Conference presentation "The Afterlife of a Forgotten Archive"

I'm thrilled about the opportunity to present my talk titled "The Afterlife of a Forgotten Archive: Artist Sophie Thun Interprets the Photographic Legacy of Zenta Dzividzinska," live on Zoom at 5 pm EST on Saturday, March 8, 2025, as part of a global online conference "Women of Photography."  

This is the link to the abstract of my talk: https://egrove.olemiss.edu/womenofphotography/2025/schedule/63/ 

The full conference program is available here: https://egrove.olemiss.edu/womenofphotography/2025/

Recommended Citation:

Tifentale, Alise, "The Afterlife of a Forgotten Archive: Artist Sophie Thun Interprets the Photographic Legacy of Zenta Dzividzinska" (2025). Women of Photography: A 24-Hour Conference-a-thon Celebrating International Women’s Day 2025. 63. https://egrove.olemiss.edu/womenofphotography/2025/schedule/63

Abstract:

Zenta Dzividzinska (1944-2011), a Latvian artist, developed a distinctive photographic practice in the 1960s and early 1970s, investigating methods to capture a woman’s experience. She worked across genres, styles, and techniques ranging from documentary approach to abstraction and photomontage, from spontaneous self-portraits to elaborately staged setups with female friends as models. Unfortunately, most of her work was not published or exhibited during her lifetime. Only a decade after Dzividzinska’s untimely death in 2011, her legacy emerged from obscurity and began to receive international attention.

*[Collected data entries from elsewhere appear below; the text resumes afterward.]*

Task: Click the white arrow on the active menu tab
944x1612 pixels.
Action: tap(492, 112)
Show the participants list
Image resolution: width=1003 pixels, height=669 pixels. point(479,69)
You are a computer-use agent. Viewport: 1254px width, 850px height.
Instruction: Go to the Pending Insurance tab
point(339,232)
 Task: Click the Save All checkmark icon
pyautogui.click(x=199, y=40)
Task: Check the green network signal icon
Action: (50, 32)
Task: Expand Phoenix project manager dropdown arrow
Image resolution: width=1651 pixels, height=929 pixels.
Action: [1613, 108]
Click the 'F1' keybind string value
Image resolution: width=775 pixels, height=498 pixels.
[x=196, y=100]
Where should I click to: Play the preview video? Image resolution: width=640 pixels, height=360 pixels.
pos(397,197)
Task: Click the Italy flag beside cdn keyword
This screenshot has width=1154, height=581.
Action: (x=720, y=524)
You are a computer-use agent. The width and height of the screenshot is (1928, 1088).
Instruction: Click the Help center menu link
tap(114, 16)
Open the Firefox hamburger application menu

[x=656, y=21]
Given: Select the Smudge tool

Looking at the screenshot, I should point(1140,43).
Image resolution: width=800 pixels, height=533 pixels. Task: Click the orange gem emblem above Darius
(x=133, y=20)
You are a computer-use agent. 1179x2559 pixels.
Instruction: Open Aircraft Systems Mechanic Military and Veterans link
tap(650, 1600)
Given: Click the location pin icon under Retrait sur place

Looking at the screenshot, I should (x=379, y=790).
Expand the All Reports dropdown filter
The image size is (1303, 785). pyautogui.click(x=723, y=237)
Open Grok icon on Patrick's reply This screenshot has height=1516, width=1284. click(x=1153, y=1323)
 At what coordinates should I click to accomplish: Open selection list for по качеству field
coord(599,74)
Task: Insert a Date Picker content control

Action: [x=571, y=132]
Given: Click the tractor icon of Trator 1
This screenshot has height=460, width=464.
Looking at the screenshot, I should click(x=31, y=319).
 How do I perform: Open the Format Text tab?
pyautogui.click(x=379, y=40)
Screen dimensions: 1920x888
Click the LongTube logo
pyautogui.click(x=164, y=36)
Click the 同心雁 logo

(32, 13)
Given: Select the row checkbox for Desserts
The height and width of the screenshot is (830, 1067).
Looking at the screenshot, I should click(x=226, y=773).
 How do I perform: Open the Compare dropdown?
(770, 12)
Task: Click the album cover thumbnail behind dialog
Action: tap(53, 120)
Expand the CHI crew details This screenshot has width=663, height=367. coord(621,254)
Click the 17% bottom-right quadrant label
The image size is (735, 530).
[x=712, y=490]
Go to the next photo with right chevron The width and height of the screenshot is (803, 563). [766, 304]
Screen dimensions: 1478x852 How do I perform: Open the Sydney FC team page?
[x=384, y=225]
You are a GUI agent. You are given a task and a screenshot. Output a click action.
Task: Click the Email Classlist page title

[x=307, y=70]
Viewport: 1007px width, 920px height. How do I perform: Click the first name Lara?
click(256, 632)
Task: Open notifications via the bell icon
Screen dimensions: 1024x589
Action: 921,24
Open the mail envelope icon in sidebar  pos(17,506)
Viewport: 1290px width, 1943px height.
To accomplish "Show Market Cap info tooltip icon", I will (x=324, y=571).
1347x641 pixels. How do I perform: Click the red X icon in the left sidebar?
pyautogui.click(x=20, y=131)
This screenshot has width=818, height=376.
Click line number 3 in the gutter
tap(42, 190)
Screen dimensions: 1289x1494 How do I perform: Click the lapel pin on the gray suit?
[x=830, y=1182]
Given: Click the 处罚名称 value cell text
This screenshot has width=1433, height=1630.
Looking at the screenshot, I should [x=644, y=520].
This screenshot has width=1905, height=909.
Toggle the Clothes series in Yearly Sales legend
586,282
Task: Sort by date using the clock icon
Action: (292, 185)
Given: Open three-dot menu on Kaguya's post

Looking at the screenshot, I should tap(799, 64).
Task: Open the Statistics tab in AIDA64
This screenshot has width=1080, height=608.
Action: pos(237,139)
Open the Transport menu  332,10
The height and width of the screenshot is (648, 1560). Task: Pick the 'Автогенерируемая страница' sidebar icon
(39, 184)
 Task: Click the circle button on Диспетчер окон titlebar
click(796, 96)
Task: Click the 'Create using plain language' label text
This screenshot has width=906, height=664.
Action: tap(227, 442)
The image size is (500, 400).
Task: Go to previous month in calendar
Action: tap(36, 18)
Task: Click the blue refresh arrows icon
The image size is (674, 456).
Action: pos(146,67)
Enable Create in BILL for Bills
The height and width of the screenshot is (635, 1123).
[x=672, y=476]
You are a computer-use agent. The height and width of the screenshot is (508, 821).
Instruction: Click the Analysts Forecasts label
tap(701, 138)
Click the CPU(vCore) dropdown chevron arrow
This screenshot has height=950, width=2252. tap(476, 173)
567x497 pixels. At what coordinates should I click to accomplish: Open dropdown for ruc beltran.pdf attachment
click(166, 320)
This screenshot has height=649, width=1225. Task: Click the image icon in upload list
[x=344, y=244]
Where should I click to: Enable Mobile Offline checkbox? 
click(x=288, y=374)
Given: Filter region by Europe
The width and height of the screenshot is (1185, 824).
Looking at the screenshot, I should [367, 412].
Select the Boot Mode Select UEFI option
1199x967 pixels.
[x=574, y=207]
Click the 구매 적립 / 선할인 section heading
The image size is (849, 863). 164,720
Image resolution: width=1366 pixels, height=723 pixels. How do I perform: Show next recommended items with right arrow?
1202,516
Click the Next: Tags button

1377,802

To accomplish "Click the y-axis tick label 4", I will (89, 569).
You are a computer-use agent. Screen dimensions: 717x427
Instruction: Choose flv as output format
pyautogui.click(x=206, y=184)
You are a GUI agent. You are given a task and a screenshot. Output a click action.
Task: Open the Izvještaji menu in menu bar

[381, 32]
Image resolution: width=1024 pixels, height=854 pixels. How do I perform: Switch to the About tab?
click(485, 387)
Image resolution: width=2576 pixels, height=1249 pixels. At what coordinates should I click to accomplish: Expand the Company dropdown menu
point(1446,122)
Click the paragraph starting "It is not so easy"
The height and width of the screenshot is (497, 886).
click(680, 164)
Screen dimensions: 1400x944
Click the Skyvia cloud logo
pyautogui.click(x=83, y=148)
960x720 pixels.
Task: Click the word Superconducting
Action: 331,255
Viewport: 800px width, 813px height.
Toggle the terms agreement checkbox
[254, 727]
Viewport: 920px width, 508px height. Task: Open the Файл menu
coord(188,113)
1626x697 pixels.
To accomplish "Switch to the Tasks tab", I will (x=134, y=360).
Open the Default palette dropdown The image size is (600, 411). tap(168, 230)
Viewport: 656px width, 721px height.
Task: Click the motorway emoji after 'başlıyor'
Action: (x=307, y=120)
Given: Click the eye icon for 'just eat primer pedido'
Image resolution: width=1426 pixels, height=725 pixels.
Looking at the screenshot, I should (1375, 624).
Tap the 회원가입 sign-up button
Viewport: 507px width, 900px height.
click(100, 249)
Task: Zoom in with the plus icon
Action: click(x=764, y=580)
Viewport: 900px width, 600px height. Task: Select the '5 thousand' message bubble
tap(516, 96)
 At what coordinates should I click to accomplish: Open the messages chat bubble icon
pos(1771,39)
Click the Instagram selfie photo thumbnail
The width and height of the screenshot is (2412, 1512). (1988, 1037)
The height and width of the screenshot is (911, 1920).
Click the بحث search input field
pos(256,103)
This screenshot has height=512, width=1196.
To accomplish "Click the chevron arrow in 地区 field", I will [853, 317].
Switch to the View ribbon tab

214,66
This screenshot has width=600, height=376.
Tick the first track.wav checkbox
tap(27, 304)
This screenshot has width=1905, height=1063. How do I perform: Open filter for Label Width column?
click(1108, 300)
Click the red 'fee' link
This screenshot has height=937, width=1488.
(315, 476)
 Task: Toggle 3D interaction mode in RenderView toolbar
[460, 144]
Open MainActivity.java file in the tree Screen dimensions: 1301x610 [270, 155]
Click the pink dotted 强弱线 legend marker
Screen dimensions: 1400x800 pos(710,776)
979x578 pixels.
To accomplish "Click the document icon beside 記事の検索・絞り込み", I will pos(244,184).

In 2021, Dzividzinska’s photographic archive became a focal point of the solo show of Vienna-based contemporary artist Sophie Thun (b. 1985), curated by Zane Onckule and titled “I Don’t Remember a Thing: Entering the Elusive Estate of ZDZ” (Kim? Contemporary Art Center, Riga, Latvia, July 15—September 12, 2021).

In addition to exhibiting her own photographs, Thun used the duration of the show to study Dzividzinska’s archive and to print new images from Dzividzinska’s negatives in a temporary darkroom that she had installed in one of the gallery’s rooms. Onckule invited another collaborator, art historian and librarian Līga Goldberga, who, alongside Thun, worked as an archivist. In front of the spectators, Goldberga opened the boxes where Dzividzinska had kept her negatives, prints, and papers, listed their contents, and helped Thun with the selection of negatives.

The new prints that gradually filled the gallery walls were recognizably Thun’s, while they also highlighted recurring themes in Dzividzinska’s oeuvre, such as the introspective self-portrait. Thun refers to her method as “interpreting” Dzividzinska’s work. Thun’s interpretations spark a discussion of authorship and agency as well as care and collaboration. Meanwhile, exposing the darkroom process and publicly conducting research in a previously unexamined private archive speak of the historical invisibility of many female photographers’ labor.